Start Passage shown
Examination of the Accident Pipe

About 106 feet of pipe weighing about 5,000 pounds was ejected from the ground in two pieces. The larger of the two pieces measured about 104 feet long and was found opened up and folded over onto itself. (See figure 5.) The smaller piece measured 1.6 feet long and came to rest near the larger piece.

Figure 5. One hundred four-foot-long section of 18-inch buried pipe that was dislodged from the ground.
Figure 5. One hundred four-foot-long section of 18-inch buried pipe that was dislodged from the ground.

Sample lengths of pipe were taken from each of the four segments of the ruptured section, including portions of the intact ends (upstream and downstream), and sent to the NTSB Materials Laboratory for testing and analysis. An examination of the fracture face showed that the rupture originated between girth welds 1 and 2 and simultaneously traveled upstream and downstream along the longitudinal seam welds through four girth welds. The fracture origin was about 30.5 feet downstream of girth weld 1 and was oriented in the 4 o’clock position (25) coinciding with the longitudinal seam weld. (See figure 3.)

Tape Coating, Corrosion, and Cracking

Examination of the Polyken 900 (polyethylene) tape revealed deterioration of the adhesive bond with the pipe surface, with preexisting wrinkles and air pockets or bubbles along the length of the ruptured section. Beneath the tape wrap, general corrosion and corrosion pitting were observed on the exterior surface of the pipe. Corrosion pitting damage was observed near the fracture and at regular 12 inch intervals where the overlapped spiral coating had disbonded from the pipe. The general and localized pitting corrosion indicated that the cathodic protection was ineffective in mitigating corrosion damage. Pitting corrosion, as deep as 0.075 inches (30 percent of the nominal wall thickness), was observed on or near longitudinal seam weld. The depth of the corrosion, measured at several locations near the origin, resulted in a remaining wall thickness that was less than the specified minimum. No internal corrosion was observed on the ruptured pipe section.

Magnetic particle inspections (26) conducted on the outer surface of the pipe along and adjacent to the fracture revealed several colonies of longitudinal cracks. (See figure 6.) These colonies of cracks were identified on both sides and close to the longitudinal seam weld. Additional colonies of cracks were found on the segment of pipe upstream from the rupture origin.

Figure 6. Longitudinal cracks and corrosion pits observed below longitudinal weld seam and upstream of rupture origin.
End Passage shown
Start Given records
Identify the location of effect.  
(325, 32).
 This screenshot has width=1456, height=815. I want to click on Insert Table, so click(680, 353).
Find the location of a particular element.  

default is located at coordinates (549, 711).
End Given records
Start Given records
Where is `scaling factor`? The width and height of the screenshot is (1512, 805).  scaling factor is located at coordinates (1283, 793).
End Given records
__Work to be completed__
Answer these questions using the pipe examination text:
(a) About how many feet of pipe were ejected from the ground, and in how many pieces?
(b) What type of tape coating was examined?
(c) What inspections revealed colonies of longitudinal cracks on the outer surface of the pipe?
The records are separate material and unrelated to the pipe examination text.

__Reply to the task__
(a) About 106 feet of pipe, in two pieces.
(b) Polyken 900 (polyethylene) tape.
(c) Magnetic particle inspections.